--- Input records Enclosed Below ---

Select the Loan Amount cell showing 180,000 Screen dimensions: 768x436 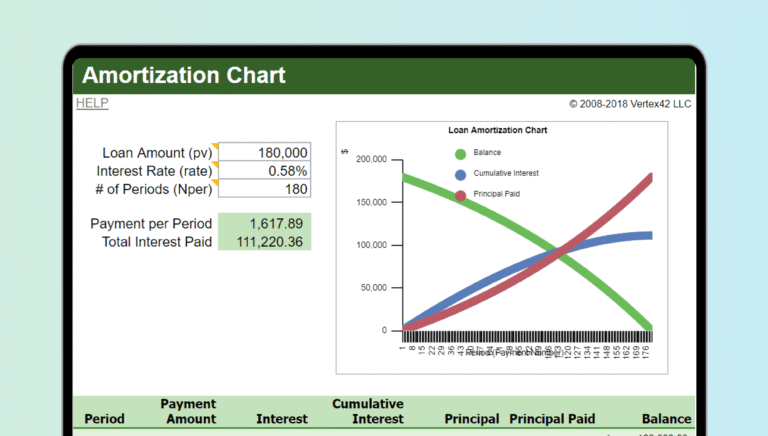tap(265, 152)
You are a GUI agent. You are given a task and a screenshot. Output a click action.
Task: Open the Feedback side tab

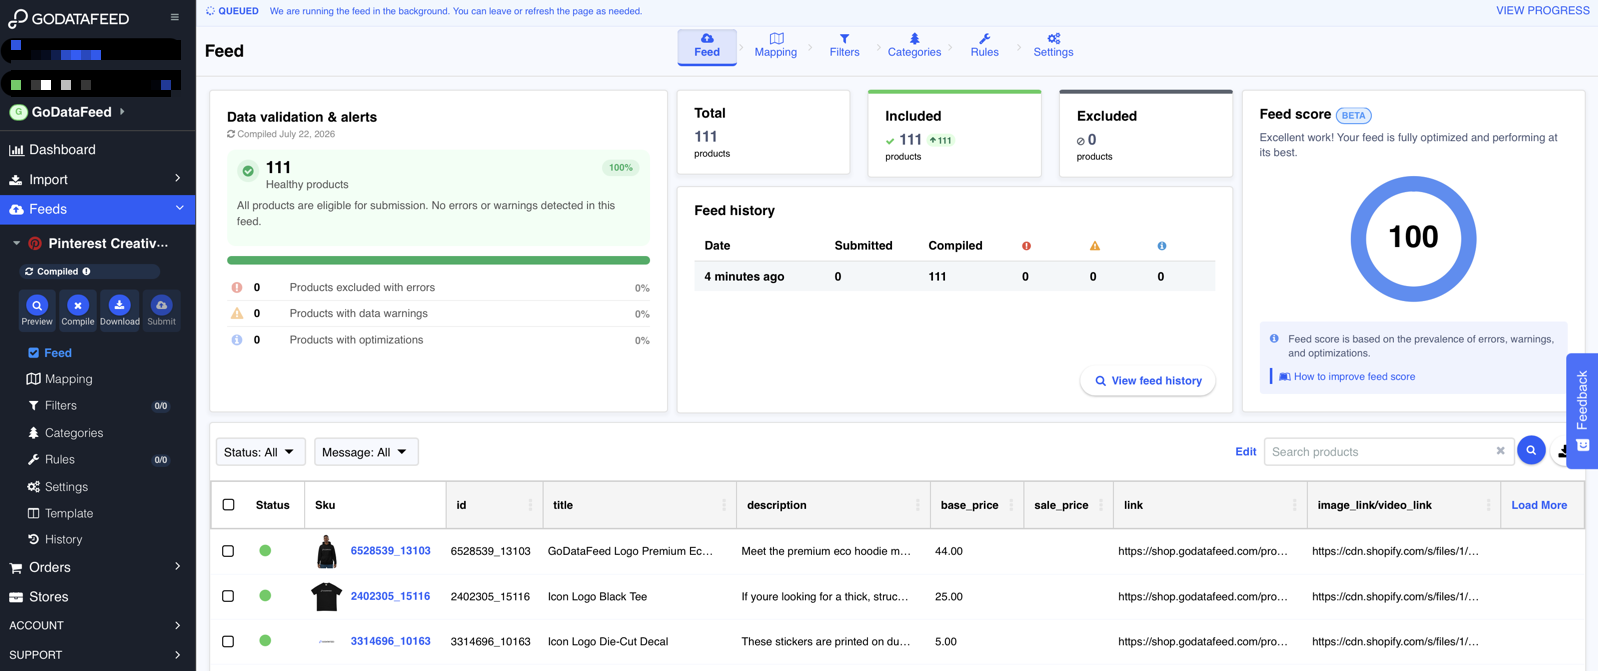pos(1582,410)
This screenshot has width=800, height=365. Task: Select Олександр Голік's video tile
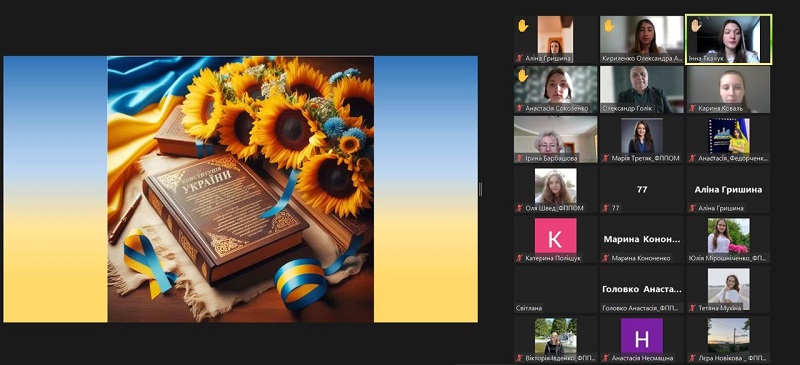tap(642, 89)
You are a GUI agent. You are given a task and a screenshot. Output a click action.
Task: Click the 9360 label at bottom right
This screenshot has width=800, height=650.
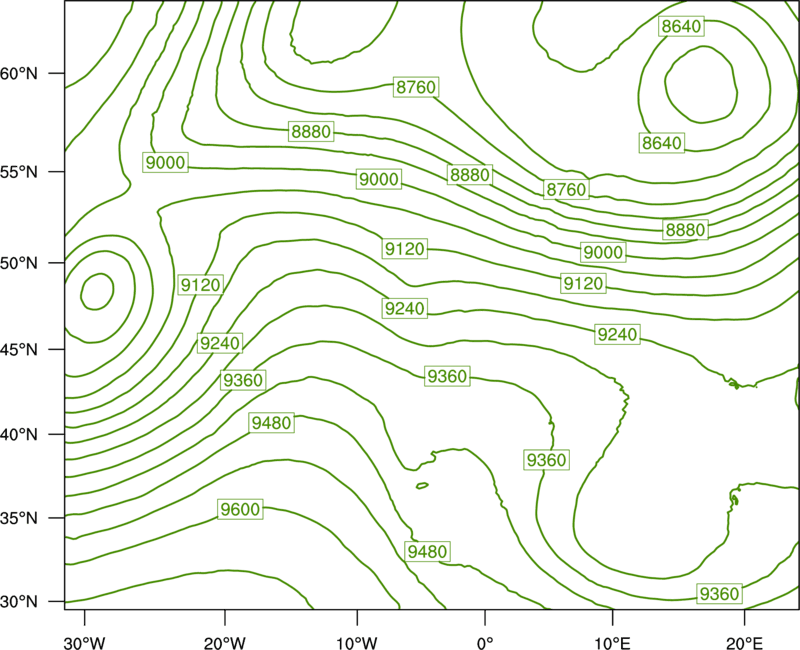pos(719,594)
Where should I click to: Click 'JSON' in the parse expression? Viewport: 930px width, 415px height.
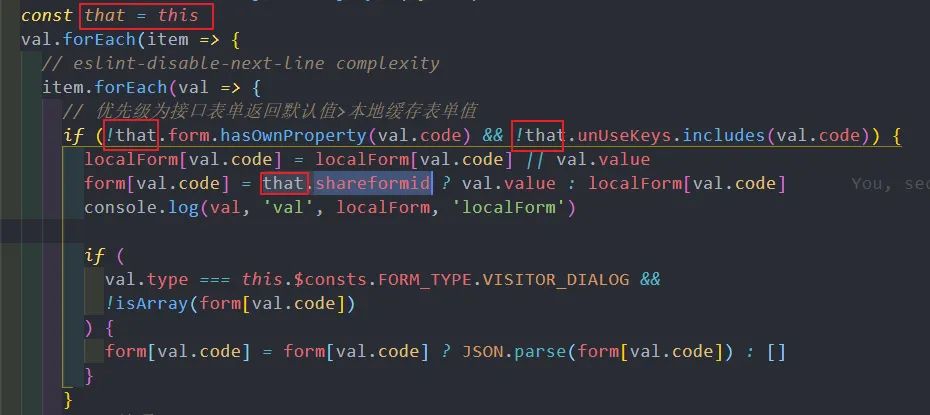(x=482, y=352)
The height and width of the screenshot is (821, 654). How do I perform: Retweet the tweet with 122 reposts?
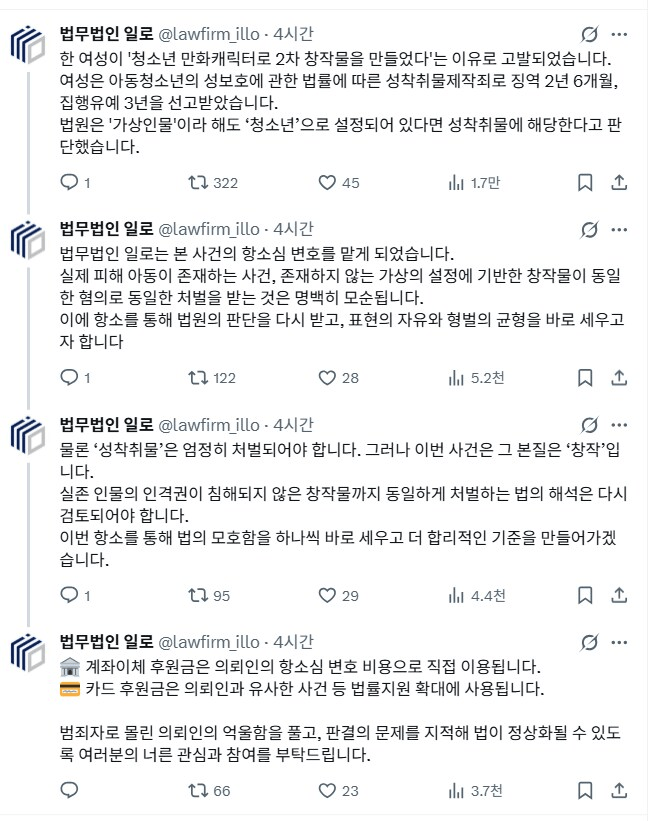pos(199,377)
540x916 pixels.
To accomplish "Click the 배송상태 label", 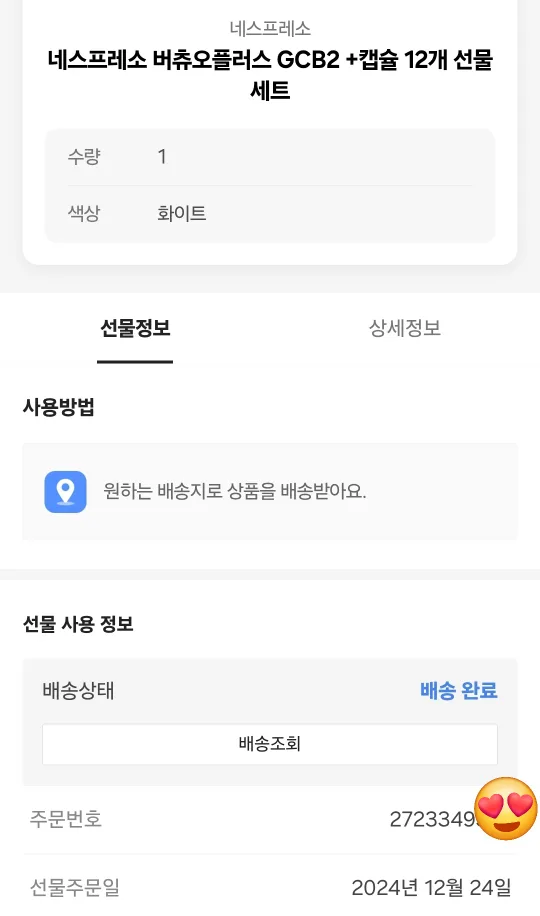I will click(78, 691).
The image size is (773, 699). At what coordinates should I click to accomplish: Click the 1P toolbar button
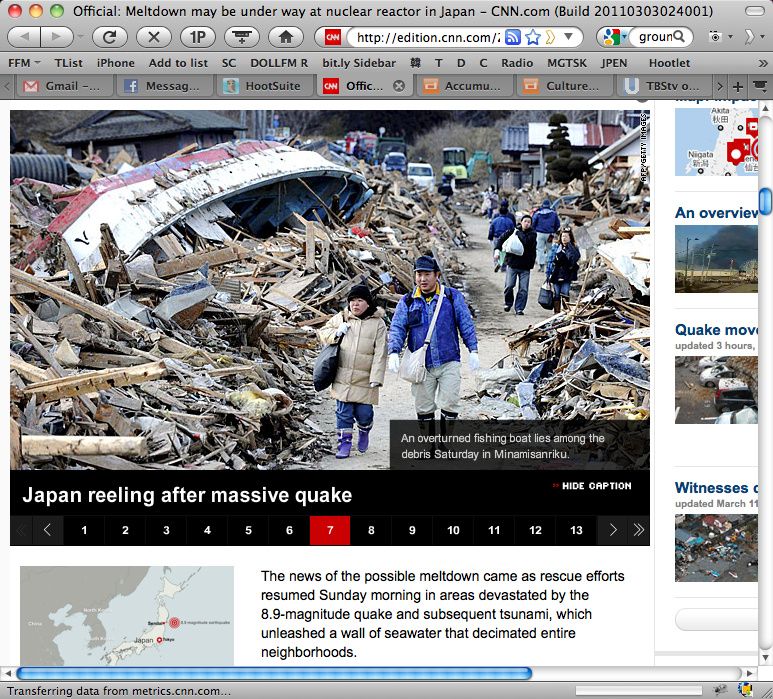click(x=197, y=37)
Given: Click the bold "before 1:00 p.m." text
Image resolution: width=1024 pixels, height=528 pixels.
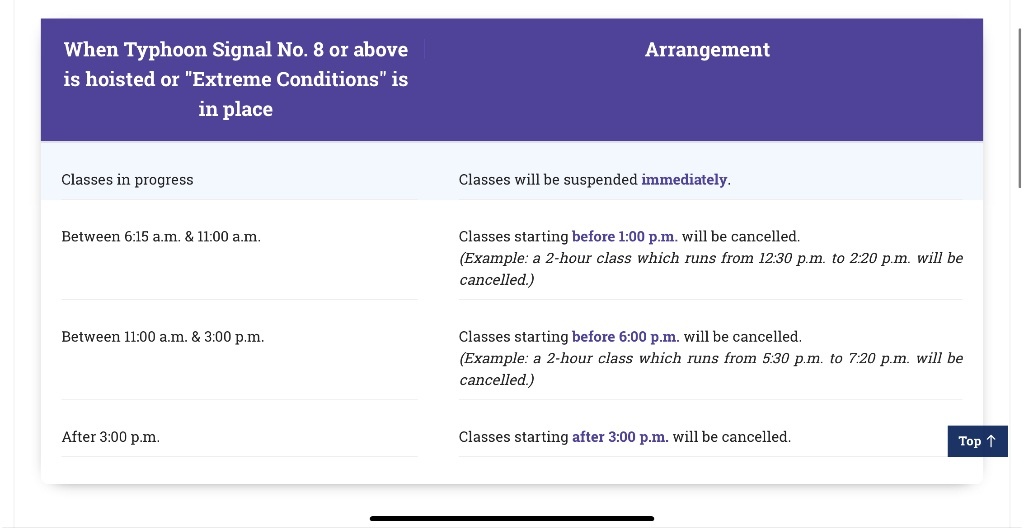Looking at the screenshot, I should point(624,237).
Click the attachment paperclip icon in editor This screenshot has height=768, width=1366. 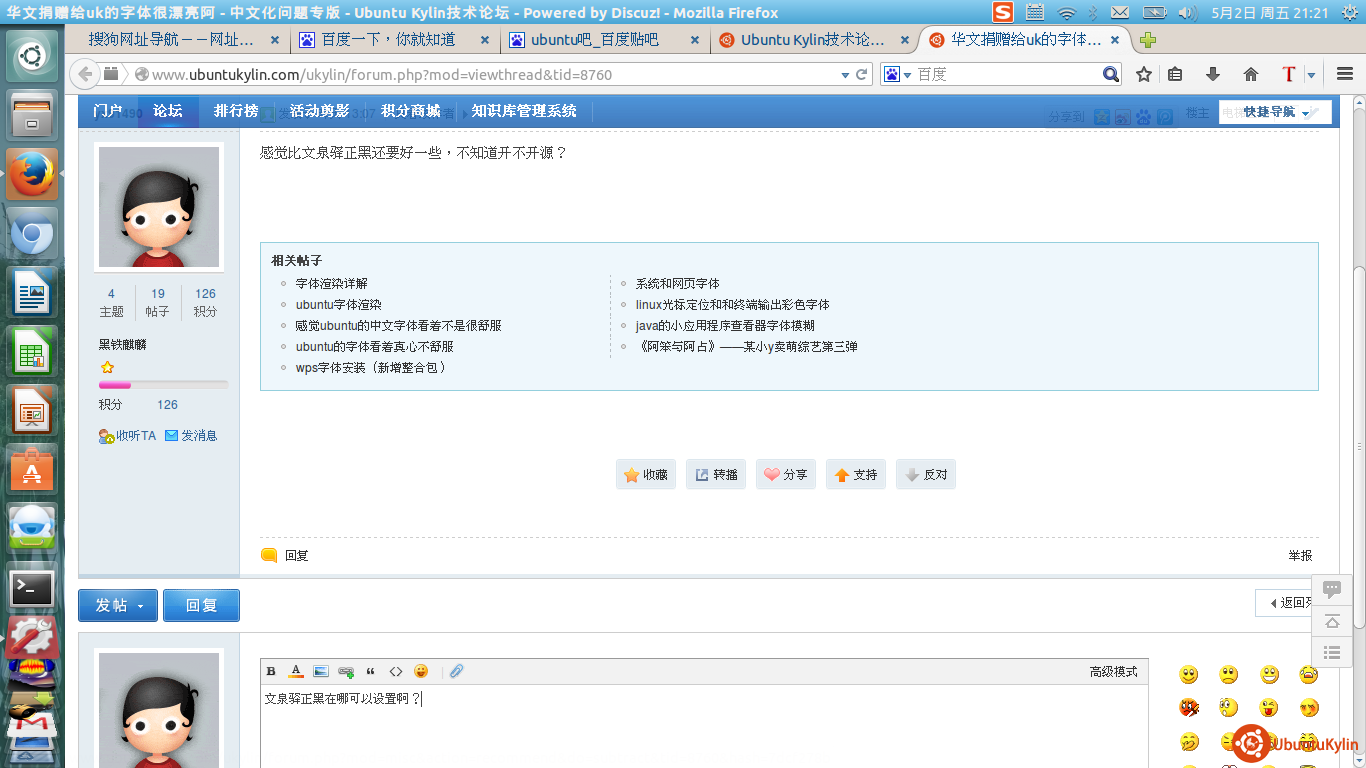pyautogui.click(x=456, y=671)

--- End of Enclosed Input records ---

## Exercise instructions
Starting at the line above that has "This screenshot has width=800, height=365." and ending at the line that has "540x916 pixels.", copy each line exactly, leaving the pictures out and adding nothing.

## Your solution
This screenshot has width=800, height=365. Task: Select Олександр Голік's video tile
tap(642, 89)
You are a GUI agent. You are given a task and a screenshot. Output a click action.
Task: Click the 9360 label at bottom right
This screenshot has width=800, height=650.
pos(719,594)
Where should I click to: Click 'JSON' in the parse expression? Viewport: 930px width, 415px height.
(x=482, y=352)
The height and width of the screenshot is (821, 654). How do I perform: Retweet the tweet with 122 reposts?
pos(199,377)
540x916 pixels.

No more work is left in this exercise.